PROMPT. Go line by line through the data below, counting each one that has "link", and give the final count only.

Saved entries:

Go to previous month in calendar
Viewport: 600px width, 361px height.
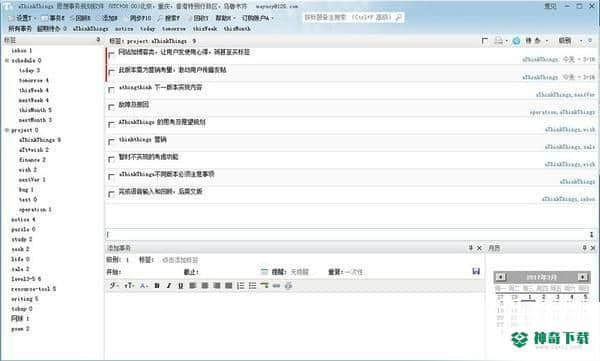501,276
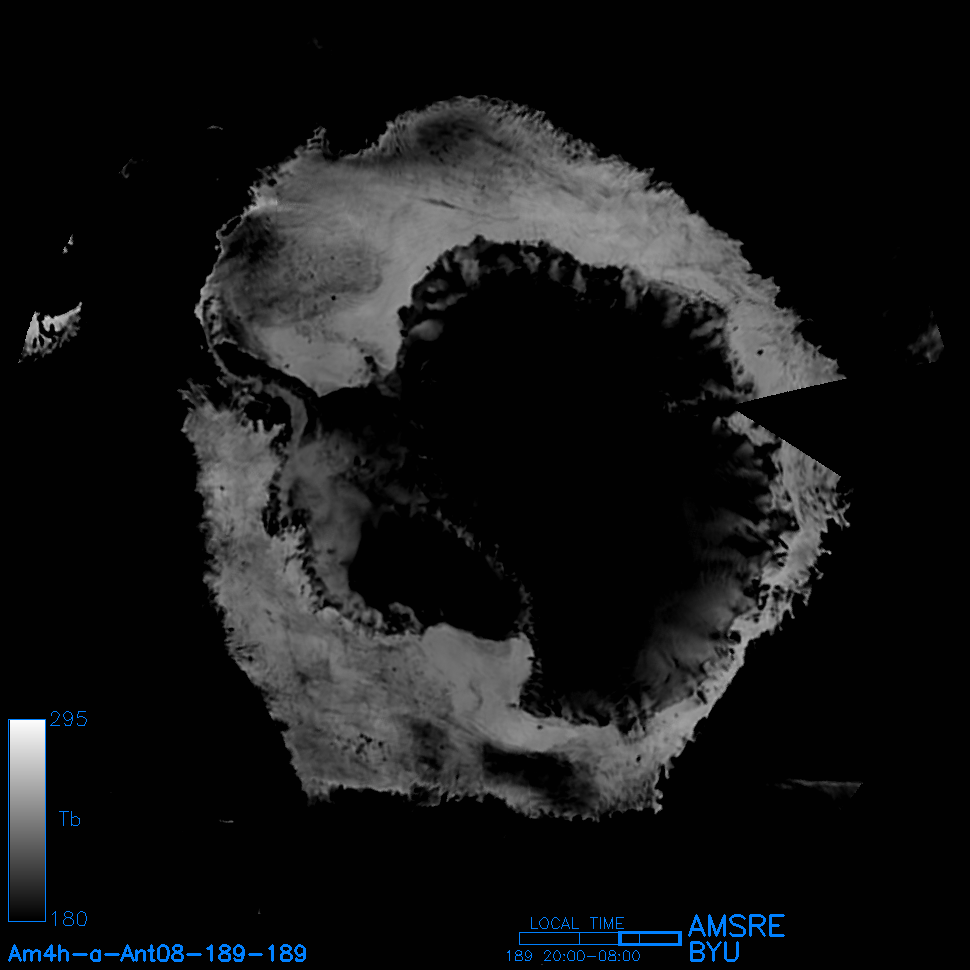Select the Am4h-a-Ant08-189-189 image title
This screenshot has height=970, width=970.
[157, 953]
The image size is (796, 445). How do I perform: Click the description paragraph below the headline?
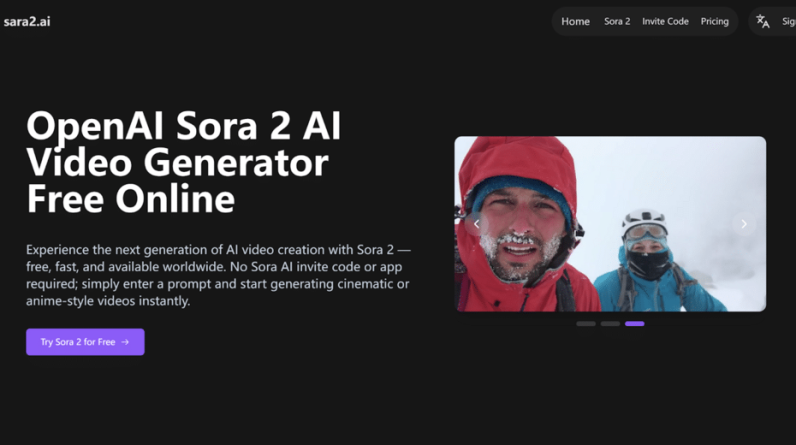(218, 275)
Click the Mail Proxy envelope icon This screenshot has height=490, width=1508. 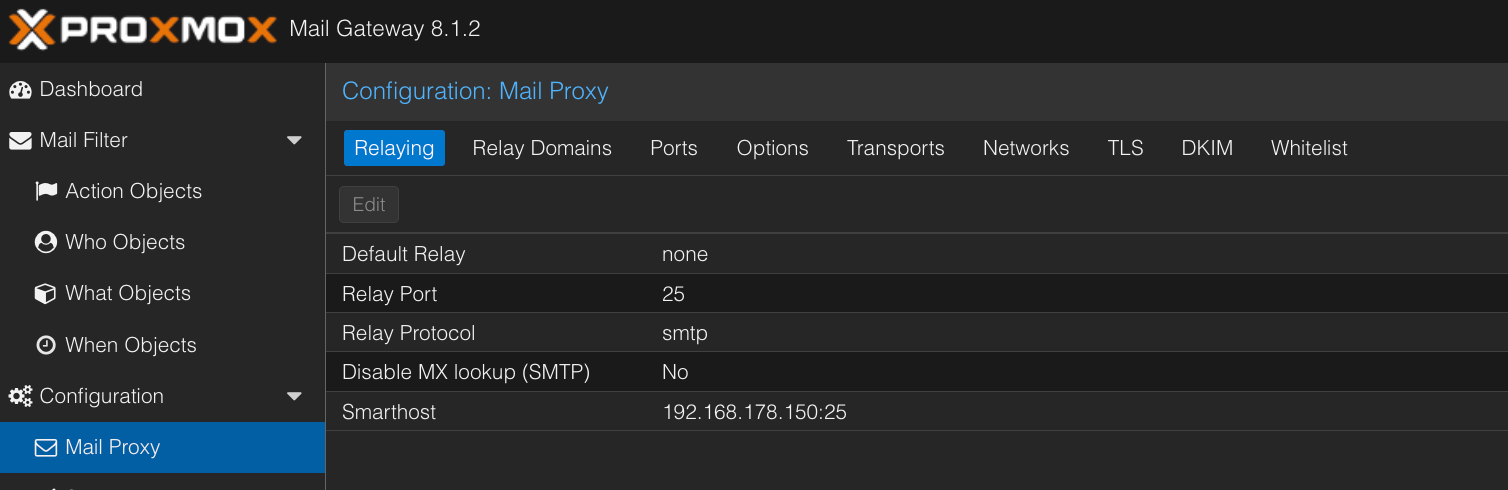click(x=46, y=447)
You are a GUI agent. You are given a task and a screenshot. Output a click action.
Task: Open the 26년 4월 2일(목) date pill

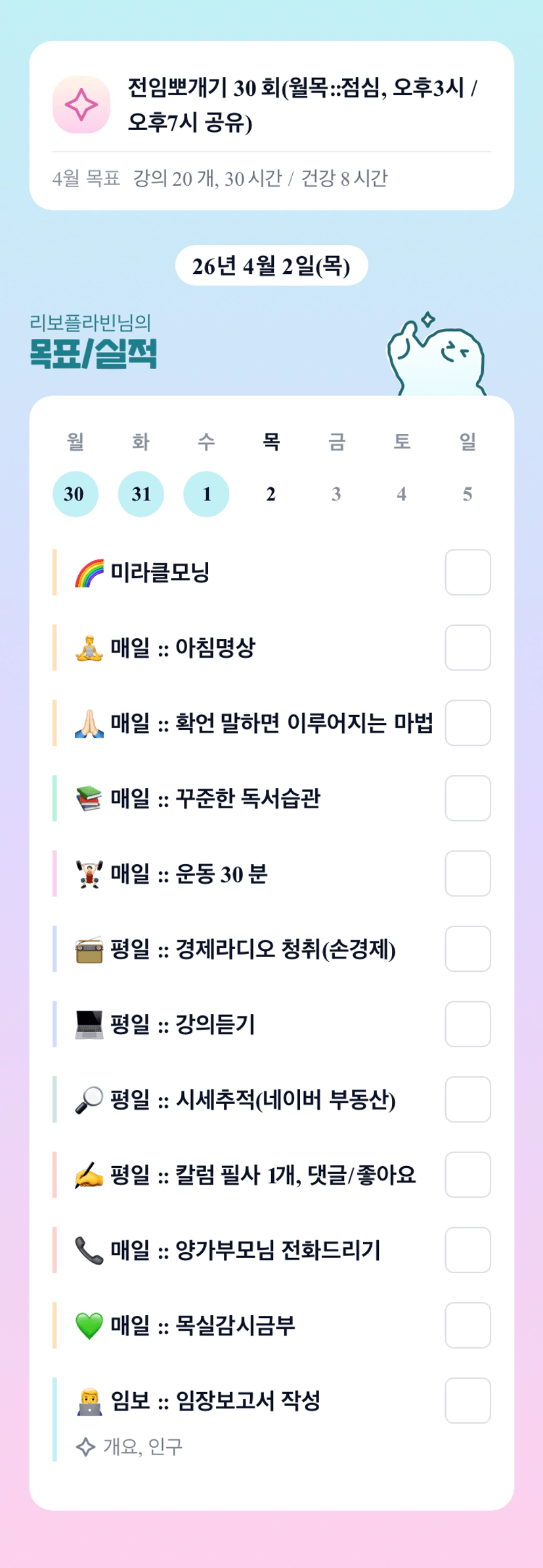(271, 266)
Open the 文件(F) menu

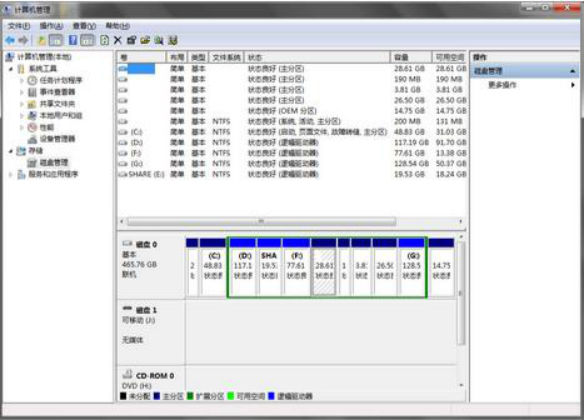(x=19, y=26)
--
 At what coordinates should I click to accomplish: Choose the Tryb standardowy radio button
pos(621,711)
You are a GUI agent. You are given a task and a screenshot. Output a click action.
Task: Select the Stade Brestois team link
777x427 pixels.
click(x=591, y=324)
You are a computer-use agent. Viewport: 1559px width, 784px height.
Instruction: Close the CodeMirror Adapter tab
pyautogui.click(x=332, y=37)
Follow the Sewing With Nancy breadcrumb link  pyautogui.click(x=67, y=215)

ANSWER TO THIS EXERCISE. 2